Your assignment: Once the line containing "693x314 pixels." is found in the entries below, restate it and each following line word for word, stopping after the line containing "You are a computer-use agent. 534x390 pixels.".

(Beginning of Data to process)

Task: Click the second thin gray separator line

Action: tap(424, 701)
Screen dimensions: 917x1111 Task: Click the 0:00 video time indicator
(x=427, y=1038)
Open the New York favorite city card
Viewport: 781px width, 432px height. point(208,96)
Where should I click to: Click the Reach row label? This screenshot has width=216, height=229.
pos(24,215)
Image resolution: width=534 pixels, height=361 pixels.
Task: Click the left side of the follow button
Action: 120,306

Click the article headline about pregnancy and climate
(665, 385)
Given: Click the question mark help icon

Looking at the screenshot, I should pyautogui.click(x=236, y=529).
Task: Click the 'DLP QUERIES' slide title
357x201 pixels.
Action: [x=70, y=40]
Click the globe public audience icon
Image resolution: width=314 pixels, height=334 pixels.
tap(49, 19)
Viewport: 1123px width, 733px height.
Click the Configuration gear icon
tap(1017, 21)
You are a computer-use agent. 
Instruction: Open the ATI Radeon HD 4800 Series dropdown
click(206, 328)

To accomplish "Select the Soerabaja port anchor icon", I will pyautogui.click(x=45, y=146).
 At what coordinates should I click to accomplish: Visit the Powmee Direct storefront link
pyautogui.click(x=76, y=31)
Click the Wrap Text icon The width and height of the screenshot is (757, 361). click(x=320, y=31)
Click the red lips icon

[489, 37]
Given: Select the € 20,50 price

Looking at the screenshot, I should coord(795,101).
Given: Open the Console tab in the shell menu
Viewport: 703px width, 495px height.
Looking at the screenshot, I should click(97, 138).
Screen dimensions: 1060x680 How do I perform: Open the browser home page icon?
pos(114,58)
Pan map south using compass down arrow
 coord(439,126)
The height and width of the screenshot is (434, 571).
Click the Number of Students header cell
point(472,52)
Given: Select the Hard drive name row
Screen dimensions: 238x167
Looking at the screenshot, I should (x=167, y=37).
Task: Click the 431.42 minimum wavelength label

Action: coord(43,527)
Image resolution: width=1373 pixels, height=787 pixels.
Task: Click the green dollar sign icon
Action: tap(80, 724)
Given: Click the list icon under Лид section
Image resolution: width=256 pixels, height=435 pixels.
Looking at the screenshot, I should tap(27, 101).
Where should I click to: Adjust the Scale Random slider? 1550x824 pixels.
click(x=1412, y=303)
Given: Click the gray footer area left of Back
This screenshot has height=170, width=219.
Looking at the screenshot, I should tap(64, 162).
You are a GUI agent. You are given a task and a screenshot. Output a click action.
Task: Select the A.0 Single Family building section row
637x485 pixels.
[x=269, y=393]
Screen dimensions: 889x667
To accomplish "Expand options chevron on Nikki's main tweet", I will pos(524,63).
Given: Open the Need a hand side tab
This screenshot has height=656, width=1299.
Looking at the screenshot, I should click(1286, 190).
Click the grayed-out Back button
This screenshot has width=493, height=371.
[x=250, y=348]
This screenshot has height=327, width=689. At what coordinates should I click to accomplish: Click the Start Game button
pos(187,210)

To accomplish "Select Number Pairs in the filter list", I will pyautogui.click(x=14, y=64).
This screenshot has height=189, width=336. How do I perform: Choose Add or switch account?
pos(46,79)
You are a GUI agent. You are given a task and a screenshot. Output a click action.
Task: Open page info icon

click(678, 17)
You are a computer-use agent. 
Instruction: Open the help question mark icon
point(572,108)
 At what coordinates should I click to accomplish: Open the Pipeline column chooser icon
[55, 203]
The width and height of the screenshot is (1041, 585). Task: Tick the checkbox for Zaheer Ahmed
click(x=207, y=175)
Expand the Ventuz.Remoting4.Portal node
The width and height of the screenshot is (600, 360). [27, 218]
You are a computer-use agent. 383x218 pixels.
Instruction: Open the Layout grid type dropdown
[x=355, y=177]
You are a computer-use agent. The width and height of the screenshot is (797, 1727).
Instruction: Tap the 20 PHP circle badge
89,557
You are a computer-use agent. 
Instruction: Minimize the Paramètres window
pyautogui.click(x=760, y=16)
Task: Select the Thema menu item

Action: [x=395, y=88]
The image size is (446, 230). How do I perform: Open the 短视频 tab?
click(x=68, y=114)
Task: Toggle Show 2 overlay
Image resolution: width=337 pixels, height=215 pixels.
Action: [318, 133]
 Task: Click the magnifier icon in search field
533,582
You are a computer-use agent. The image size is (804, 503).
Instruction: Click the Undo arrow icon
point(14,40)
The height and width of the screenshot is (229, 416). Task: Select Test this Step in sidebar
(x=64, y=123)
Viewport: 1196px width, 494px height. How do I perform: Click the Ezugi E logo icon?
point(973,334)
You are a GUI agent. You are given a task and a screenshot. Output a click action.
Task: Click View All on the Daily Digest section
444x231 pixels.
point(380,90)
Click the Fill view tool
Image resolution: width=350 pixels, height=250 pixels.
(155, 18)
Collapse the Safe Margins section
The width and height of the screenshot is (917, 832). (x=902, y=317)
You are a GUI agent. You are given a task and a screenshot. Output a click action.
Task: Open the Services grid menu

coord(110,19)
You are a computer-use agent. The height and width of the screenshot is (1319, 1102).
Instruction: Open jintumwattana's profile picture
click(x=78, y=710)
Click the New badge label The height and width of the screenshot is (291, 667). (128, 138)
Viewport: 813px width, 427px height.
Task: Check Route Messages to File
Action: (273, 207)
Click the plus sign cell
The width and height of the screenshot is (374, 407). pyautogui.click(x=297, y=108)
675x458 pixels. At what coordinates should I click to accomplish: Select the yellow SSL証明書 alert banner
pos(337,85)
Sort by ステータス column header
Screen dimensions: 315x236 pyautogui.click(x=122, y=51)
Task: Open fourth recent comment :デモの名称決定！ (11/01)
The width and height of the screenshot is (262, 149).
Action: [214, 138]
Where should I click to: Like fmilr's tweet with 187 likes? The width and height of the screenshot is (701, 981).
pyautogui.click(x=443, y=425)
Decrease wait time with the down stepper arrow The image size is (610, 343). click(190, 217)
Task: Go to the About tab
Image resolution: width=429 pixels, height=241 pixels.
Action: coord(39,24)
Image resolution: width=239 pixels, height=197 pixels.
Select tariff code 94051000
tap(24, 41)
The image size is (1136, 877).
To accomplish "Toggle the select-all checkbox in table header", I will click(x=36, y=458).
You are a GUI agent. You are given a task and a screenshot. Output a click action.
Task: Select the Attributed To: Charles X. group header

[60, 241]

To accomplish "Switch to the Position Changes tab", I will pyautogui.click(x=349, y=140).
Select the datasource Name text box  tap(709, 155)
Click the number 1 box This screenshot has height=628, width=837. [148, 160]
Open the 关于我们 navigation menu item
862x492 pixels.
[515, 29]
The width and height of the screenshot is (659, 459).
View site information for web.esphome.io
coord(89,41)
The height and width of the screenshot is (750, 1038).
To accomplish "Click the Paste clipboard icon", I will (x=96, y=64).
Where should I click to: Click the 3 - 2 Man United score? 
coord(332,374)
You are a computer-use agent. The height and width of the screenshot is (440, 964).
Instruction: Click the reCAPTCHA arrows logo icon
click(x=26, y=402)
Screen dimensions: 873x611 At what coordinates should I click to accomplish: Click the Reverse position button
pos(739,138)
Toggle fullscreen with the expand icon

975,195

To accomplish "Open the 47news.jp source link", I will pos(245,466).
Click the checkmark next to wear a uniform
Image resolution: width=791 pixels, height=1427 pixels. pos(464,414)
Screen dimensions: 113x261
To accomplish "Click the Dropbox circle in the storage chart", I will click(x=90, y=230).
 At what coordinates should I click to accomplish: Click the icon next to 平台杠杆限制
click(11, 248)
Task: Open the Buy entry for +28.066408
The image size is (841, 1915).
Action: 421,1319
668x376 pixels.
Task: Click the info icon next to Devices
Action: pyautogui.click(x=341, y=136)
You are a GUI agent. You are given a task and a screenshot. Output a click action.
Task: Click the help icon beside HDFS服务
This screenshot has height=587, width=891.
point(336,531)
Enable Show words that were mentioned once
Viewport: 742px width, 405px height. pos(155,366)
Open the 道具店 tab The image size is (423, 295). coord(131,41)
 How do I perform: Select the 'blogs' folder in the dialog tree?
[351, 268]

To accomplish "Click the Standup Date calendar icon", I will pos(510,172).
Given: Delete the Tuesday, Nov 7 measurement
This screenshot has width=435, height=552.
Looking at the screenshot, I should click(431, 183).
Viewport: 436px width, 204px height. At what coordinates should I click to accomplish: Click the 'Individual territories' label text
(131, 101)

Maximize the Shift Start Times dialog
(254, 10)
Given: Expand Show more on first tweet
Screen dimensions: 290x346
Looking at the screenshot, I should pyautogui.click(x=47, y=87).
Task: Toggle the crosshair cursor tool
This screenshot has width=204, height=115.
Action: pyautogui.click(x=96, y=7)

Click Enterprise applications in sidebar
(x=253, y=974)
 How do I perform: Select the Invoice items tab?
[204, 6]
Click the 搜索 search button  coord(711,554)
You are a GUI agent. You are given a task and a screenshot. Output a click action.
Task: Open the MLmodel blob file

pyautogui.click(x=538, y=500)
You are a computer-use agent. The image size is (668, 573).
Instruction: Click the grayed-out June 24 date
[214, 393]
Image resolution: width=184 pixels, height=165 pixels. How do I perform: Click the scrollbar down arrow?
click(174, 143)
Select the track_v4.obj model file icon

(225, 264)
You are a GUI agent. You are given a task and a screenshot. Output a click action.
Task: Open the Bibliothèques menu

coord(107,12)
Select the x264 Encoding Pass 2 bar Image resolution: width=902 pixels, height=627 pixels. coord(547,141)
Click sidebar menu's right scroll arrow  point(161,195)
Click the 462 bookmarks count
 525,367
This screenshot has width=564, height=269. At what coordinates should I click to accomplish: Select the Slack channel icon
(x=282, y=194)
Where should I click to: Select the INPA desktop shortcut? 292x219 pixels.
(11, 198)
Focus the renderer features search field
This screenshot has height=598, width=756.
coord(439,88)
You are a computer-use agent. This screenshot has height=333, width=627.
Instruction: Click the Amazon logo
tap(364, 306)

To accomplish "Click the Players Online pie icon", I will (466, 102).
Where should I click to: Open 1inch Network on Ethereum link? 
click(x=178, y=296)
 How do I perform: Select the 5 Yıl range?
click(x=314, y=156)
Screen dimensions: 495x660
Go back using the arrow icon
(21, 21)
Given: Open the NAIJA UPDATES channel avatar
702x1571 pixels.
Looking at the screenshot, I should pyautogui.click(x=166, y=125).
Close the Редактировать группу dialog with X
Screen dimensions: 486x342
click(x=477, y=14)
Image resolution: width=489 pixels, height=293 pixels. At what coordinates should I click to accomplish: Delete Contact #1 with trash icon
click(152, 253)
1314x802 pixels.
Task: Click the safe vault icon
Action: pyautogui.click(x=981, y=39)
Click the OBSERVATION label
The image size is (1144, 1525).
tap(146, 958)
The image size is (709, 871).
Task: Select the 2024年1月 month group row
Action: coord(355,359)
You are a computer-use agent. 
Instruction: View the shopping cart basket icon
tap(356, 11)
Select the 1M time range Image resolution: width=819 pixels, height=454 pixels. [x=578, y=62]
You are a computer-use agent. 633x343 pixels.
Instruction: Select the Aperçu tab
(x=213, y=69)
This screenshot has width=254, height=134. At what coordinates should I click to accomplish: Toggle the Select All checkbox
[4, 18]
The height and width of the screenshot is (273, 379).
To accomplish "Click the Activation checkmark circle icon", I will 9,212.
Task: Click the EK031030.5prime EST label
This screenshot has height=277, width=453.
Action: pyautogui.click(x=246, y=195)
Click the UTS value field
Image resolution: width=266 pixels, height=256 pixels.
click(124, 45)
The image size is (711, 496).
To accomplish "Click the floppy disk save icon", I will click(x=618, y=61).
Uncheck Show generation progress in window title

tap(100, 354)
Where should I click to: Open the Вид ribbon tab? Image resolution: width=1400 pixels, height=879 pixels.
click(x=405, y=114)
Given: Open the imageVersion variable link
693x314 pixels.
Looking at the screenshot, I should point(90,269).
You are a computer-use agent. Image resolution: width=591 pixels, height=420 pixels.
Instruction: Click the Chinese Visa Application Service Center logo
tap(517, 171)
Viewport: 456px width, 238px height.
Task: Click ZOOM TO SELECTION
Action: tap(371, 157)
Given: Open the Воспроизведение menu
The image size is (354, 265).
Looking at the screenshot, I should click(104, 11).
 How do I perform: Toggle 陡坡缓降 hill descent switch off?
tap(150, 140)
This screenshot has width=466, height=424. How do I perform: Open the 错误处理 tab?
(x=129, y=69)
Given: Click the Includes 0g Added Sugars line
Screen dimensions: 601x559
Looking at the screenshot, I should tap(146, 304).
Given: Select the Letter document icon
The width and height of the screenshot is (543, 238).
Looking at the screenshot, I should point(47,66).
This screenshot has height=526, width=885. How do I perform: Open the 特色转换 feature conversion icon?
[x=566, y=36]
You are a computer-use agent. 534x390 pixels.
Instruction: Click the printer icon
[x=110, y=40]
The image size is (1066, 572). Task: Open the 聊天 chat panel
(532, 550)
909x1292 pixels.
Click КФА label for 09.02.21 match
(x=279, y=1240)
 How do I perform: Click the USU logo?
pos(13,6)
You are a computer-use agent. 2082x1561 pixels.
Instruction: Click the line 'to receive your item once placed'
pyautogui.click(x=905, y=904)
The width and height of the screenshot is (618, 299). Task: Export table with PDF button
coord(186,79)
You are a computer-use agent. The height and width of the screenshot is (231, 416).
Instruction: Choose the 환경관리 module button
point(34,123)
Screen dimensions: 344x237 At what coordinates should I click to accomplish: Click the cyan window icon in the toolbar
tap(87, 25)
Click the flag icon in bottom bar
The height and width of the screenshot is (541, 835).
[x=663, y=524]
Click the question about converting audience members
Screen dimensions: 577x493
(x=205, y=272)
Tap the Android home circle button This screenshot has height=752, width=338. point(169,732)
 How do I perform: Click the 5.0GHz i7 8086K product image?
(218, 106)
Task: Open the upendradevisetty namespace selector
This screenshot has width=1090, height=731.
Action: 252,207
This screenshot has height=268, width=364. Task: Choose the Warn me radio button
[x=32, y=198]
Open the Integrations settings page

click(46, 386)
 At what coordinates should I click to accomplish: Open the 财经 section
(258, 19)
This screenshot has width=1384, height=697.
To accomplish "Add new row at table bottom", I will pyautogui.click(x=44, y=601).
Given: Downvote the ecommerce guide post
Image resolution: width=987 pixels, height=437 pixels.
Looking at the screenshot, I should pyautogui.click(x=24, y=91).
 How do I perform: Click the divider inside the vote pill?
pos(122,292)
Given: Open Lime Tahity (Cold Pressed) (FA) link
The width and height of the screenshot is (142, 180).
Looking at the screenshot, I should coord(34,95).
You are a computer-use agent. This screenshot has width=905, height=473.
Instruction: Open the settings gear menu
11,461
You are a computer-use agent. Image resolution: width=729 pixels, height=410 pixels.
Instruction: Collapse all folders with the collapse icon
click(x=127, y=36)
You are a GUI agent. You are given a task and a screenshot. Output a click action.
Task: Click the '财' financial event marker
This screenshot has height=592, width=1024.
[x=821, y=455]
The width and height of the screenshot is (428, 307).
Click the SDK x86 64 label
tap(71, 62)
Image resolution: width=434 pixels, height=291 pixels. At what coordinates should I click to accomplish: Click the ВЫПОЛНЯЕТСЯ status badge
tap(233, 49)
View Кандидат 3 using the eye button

(End of Data to process)

Exercise output:
693x314 pixels.
Looking at the screenshot, I should point(90,269).
You are a computer-use agent. Image resolution: width=591 pixels, height=420 pixels.
Instruction: Click the Chinese Visa Application Service Center logo
tap(517, 171)
Viewport: 456px width, 238px height.
Task: Click ZOOM TO SELECTION
Action: tap(371, 157)
Given: Open the Воспроизведение menu
The image size is (354, 265).
Looking at the screenshot, I should click(104, 11).
 How do I perform: Toggle 陡坡缓降 hill descent switch off?
tap(150, 140)
This screenshot has width=466, height=424. How do I perform: Open the 错误处理 tab?
(x=129, y=69)
Given: Click the Includes 0g Added Sugars line
Screen dimensions: 601x559
Looking at the screenshot, I should tap(146, 304).
Given: Select the Letter document icon
The width and height of the screenshot is (543, 238).
Looking at the screenshot, I should point(47,66).
This screenshot has height=526, width=885. How do I perform: Open the 特色转换 feature conversion icon?
[x=566, y=36]
You are a computer-use agent. 534x390 pixels.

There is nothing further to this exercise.